## Source document
# Moving out but right down the street.



## bobsmith (Oct 15, 2012)

I have probably posted several times on the same situation. I cannot get around the fact that I still love her and always will. We have 2 kids which makes this even harder. The sad thing is we can get along great and have great conversation but she just has serious issues with going any deeper than that. A life with a wall. 

We were seeing a MC for several months. I stopped going about 5mo ago because there was no point. We talk, she does not change, we don't talk at home. Just stupid. 

She finally went and found a place to rent and everything out of her mouth is WE ARE DONE! There is no talk of trial separation, etc. It is just over. However, of all places, she moves right down the block. I can walk over there. I know finding cheap rentals are hard here and she says it is mostly to help the kids adjust. 

Still, I guess I have to wonder. 

Is there going to be any way to determine if this is truly over than just going our different ways? She has scheduled movers so I am not involved, removed pictures of us from the home, told our MC that she feels great and can't wait. Even expedited the move up 1 week. 

I have no intention of chasing her out the door but I feel a little lost right now if I should work hard on myself and wait or just move on and try dating and such?


----------



## Sammy64 (Oct 28, 2013)

My STBXW did the same thing. I owned the house before so she picked up and moved 2 blockls down the street and still b!tchEs about how close we are when it was her that moved out.


----------



## Stretch (Dec 12, 2012)

Sorry you are dealing with this.

Conventional wisdom here is to work on yourself. Being needy or chasing rarely if ever works. The WAS has to realize you are moving on and what she is about to lose.

One other tidbit of advice. Take the hard time to set the rules of a separation. Taking care of the kids is number one, finances so you are not funding the single life and what are the rules for dating.

In my situation, I told my WAS that she should see other people if I could not make her happy. With the rules in place, I started seeing someone as did she. Fourteen months later she wanted to reconcile but I had already moved on. I am torn from this but I was up front at the beginning.

Make sure she knows that there is very little chance of going back once other people are involved.

Be strong, start moving to your future, whatever it will be,
Stretch


----------



## Runs like Dog (Feb 25, 2011)

bobsmith said:


> Still, I guess I have to wonder.


About what? That you'll be spying on one another? Down the block might as well be another state if you want it to.


----------



## Homemaker_Numero_Uno (Jan 18, 2011)

I used to sit for a lot of kids of divorced parents in the late 70's and early 80's. I lived in a big apartment complex, as did the kids I sat for and their respective parents. It really does work quite well for the kids. You will adjust. 

I also know couples who are divorced and have children together and still consider themselves family of sorts. 

If you can have a decent convo together and have been through counseling and are okay with your coparenting and live close by you are well ahead of the game.

Relax and be grateful your new life isn't much much much more complicated by geography and other hassles of divorce.


----------

## Material provided
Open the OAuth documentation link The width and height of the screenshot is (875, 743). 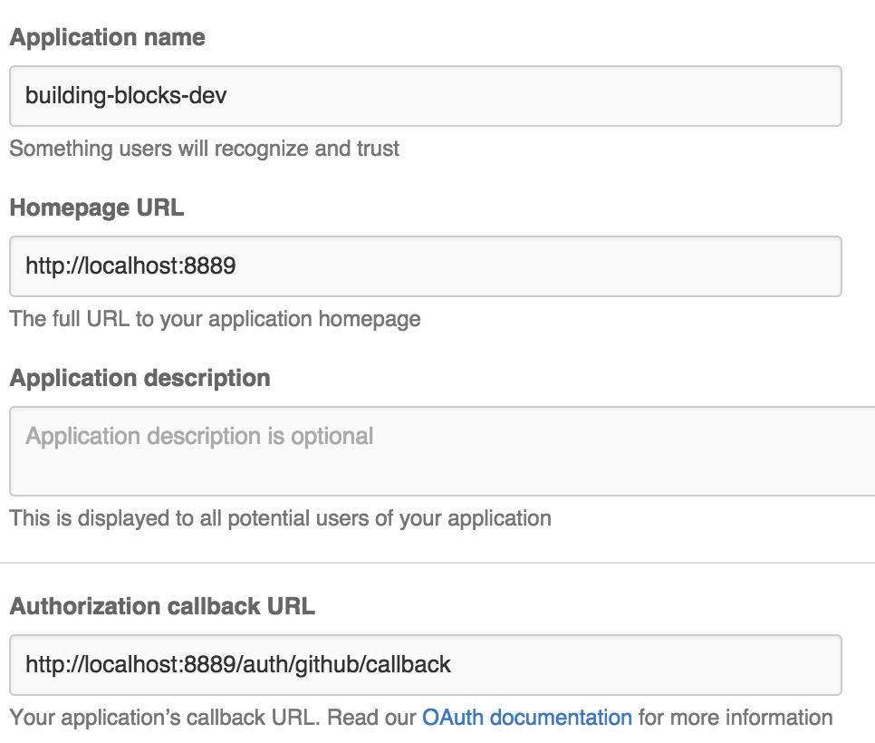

## Tasks to carry out
1) In the forum thread about moving out down the street, do these statements agree with the text? Answer yes or no for each, and quote the words that decide it.
(a) The first poster stopped going to the MC about five months ago.
(b) The move was pushed back by one week.
(c) Stretch says that fourteen months later he wanted to reconcile.
2) Return, word for word, the stretch of the forum thread from "# Moving out" through "the kids adjust.".

## Answers given
1)
(a) Yes: "I stopped going about 5mo ago because there was no point."
(b) No: "Even expedited the move up 1 week."
(c) No: "Fourteen months later she wanted to reconcile but I had already moved on."

2)
# Moving out but right down the street.



## bobsmith (Oct 15, 2012)

I have probably posted several times on the same situation. I cannot get around the fact that I still love her and always will. We have 2 kids which makes this even harder. The sad thing is we can get along great and have great conversation but she just has serious issues with going any deeper than that. A life with a wall. 

We were seeing a MC for several months. I stopped going about 5mo ago because there was no point. We talk, she does not change, we don't talk at home. Just stupid. 

She finally went and found a place to rent and everything out of her mouth is WE ARE DONE! There is no talk of trial separation, etc. It is just over. However, of all places, she moves right down the block. I can walk over there. I know finding cheap rentals are hard here and she says it is mostly to help the kids adjust.